Terminating TLS and Re-encrypt


Is it possible to have traefik to re-encrypt the tls after termination at traefik? I have a working mqtts where the TLS is terminated at traefik but the traffic to the server is not.

Yes, you can let Traefik terminate TLS and let it forward with TLS with the same or a different cert.

Thanks. How about TCP traffic like mqtt where the port is 8883? An example config would be highly appreciated. Thank you.

How do we configure this when using Traefik Hub api gateways or portals. Is it mandatory to have an ingress to handover the TLS or take a new TLS for ingress?

You probably need to open another post in the corresponding forum here for hub/portal.

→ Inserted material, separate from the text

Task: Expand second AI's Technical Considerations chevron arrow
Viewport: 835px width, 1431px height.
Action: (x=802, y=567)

Is it then possible to re-encrypt TCP traffic (non http)?

Yes, you can use loadbalancer.servers.url=https://... in a dynamic config file.

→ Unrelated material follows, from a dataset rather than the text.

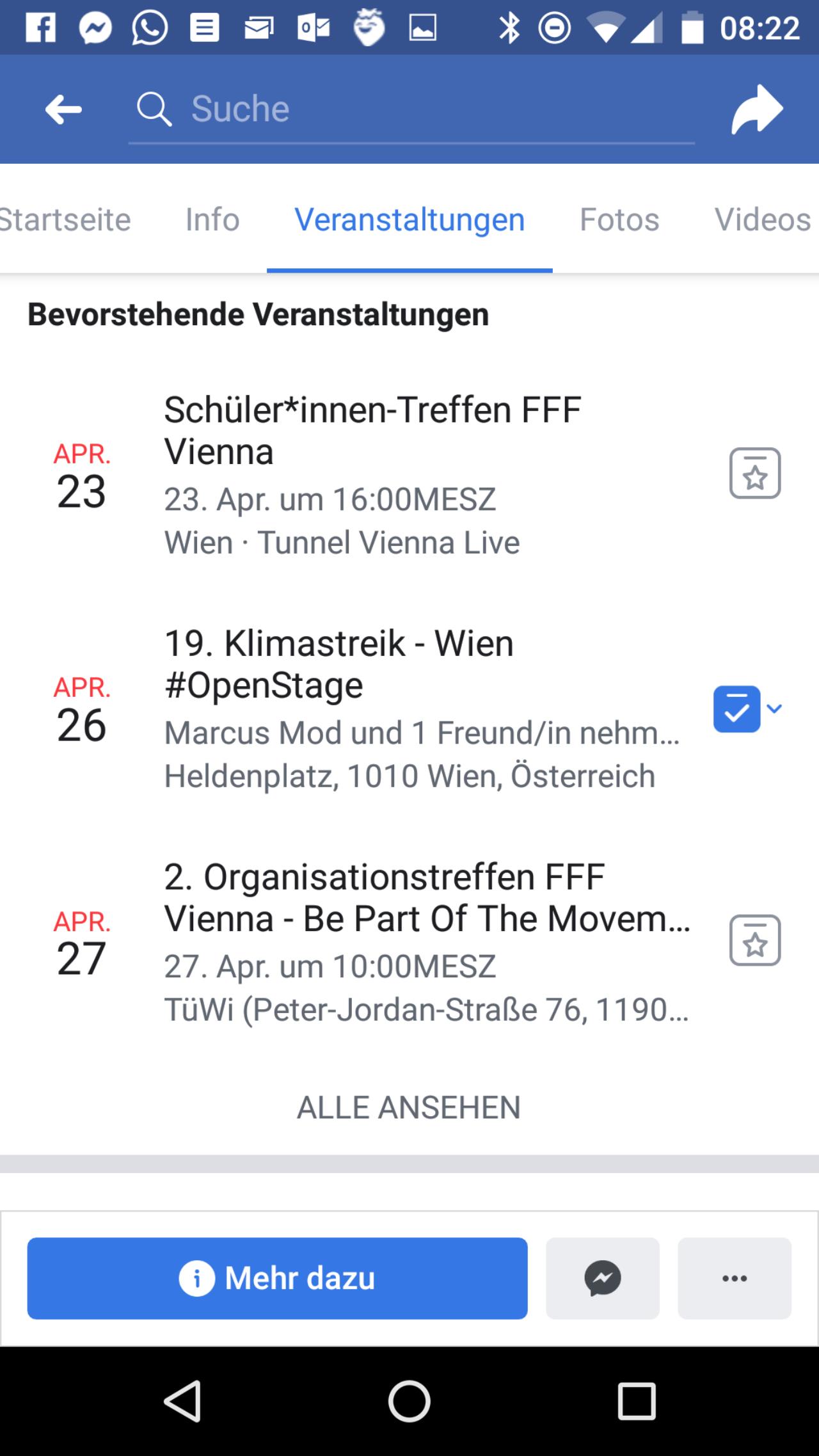The image size is (819, 1456).
Task: Open the three-dots more options button
Action: coord(735,1278)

If the target has a public TLS cert it simply works, otherwise you need to use insecureskipverify (global or on the Traefik service) or import the custom cert chain.

That works if the endpoint is an https. What I am trying to do achieve is have traefik receive a MQTTS (tls enabled mqtt) and then re-encypt with another TLS cert before sending to the target.

The first part of decrypting TLS from the mqtts is done nicely by traefik but I have not clue what to do to enable re-encryption.

The Traefik TCP service documentation seems to completely miss a TLS part towards the target service.

If you just want to use Traefik to forward the TLS traffic and the MQTT client can live with a proprietary TLS cert from the MQTT server, then you can just do a plain TCP forward, where Traefik does not need or touch any TLS certs (untested):

# traefik.yml
    address: ":5678"
    filename: traefik-dynamic.yml
# traefik-dynamic.yml
      rule: "HostSNI(`*`)"
        - tcp
      service: tcp-service

          - address: ""

I found what's missing. For terminating TLS and re-encrypt, if you have a public signed cert in your backend service, you have to define a servers transport in Traefik config (map field type in YAML config) which sets a FQDN for the backend service that Traefik will define in the Host header on the requests. This definition can be in any of static config, dynamic config, or Kubernetes CRD.

Then you have to update your ingress route service (type: object) field to add a new serversTransport field (type: string) which points to the named servers transport you defined above, as the one to use for this service.

This will allow Traefik to send the host header to the pod with a FQDN that matches one of the subject alternative names on the certificate, and allow Traefik to re-encrypt communications with the back end service.